=== Supplied material ===

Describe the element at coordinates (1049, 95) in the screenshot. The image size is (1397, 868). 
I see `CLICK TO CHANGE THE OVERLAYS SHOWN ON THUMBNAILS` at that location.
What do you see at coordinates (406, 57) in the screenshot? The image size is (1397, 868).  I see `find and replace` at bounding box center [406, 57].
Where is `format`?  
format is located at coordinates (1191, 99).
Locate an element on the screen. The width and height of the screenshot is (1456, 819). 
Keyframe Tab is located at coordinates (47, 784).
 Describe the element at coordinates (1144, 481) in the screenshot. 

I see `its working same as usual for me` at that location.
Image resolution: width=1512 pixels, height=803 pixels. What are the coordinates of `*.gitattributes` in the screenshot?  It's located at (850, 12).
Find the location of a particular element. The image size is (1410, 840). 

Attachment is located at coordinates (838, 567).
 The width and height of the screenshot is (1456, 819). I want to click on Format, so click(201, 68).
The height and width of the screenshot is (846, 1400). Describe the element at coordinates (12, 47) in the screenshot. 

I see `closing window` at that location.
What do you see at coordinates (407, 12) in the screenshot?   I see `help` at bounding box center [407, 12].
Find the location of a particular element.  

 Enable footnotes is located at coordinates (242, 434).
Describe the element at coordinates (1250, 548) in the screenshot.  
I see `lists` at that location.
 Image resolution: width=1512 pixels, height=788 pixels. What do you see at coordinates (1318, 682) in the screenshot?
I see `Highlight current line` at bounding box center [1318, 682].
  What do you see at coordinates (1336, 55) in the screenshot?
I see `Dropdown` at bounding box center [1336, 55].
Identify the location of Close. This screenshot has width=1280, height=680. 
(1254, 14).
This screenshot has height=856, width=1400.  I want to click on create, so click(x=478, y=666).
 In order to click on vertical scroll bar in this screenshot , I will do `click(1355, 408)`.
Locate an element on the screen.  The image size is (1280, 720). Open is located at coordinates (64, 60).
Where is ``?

===

**Exercise task**
Rewrite the data above as a numbered list, leaving out the blank lines.

**Complete output**
1. Describe the element at coordinates (1049, 95) in the screenshot. The image size is (1397, 868). 
2. I see `CLICK TO CHANGE THE OVERLAYS SHOWN ON THUMBNAILS` at that location.
3. What do you see at coordinates (406, 57) in the screenshot? The image size is (1397, 868).  I see `find and replace` at bounding box center [406, 57].
4. Where is `format`?  
5. format is located at coordinates (1191, 99).
6. Locate an element on the screen. The width and height of the screenshot is (1456, 819). 
7. Keyframe Tab is located at coordinates (47, 784).
8.  Describe the element at coordinates (1144, 481) in the screenshot. 
9. I see `its working same as usual for me` at that location.
10. Image resolution: width=1512 pixels, height=803 pixels. What are the coordinates of `*.gitattributes` in the screenshot?  It's located at (850, 12).
11. Find the location of a particular element. The image size is (1410, 840). 
12. Attachment is located at coordinates (838, 567).
13.  The width and height of the screenshot is (1456, 819). I want to click on Format, so click(201, 68).
14. The height and width of the screenshot is (846, 1400). Describe the element at coordinates (12, 47) in the screenshot. 
15. I see `closing window` at that location.
16. What do you see at coordinates (407, 12) in the screenshot?   I see `help` at bounding box center [407, 12].
17. Find the location of a particular element.  
18.  Enable footnotes is located at coordinates (242, 434).
19. Describe the element at coordinates (1250, 548) in the screenshot.  
20. I see `lists` at that location.
21.  Image resolution: width=1512 pixels, height=788 pixels. What do you see at coordinates (1318, 682) in the screenshot?
22. I see `Highlight current line` at bounding box center [1318, 682].
23.   What do you see at coordinates (1336, 55) in the screenshot?
24. I see `Dropdown` at bounding box center [1336, 55].
25. Identify the location of Close. This screenshot has width=1280, height=680. 
26. (1254, 14).
27. This screenshot has height=856, width=1400.  I want to click on create, so click(x=478, y=666).
28.  In order to click on vertical scroll bar in this screenshot , I will do `click(1355, 408)`.
29. Locate an element on the screen.  The image size is (1280, 720). Open is located at coordinates (64, 60).
30. Where is ``?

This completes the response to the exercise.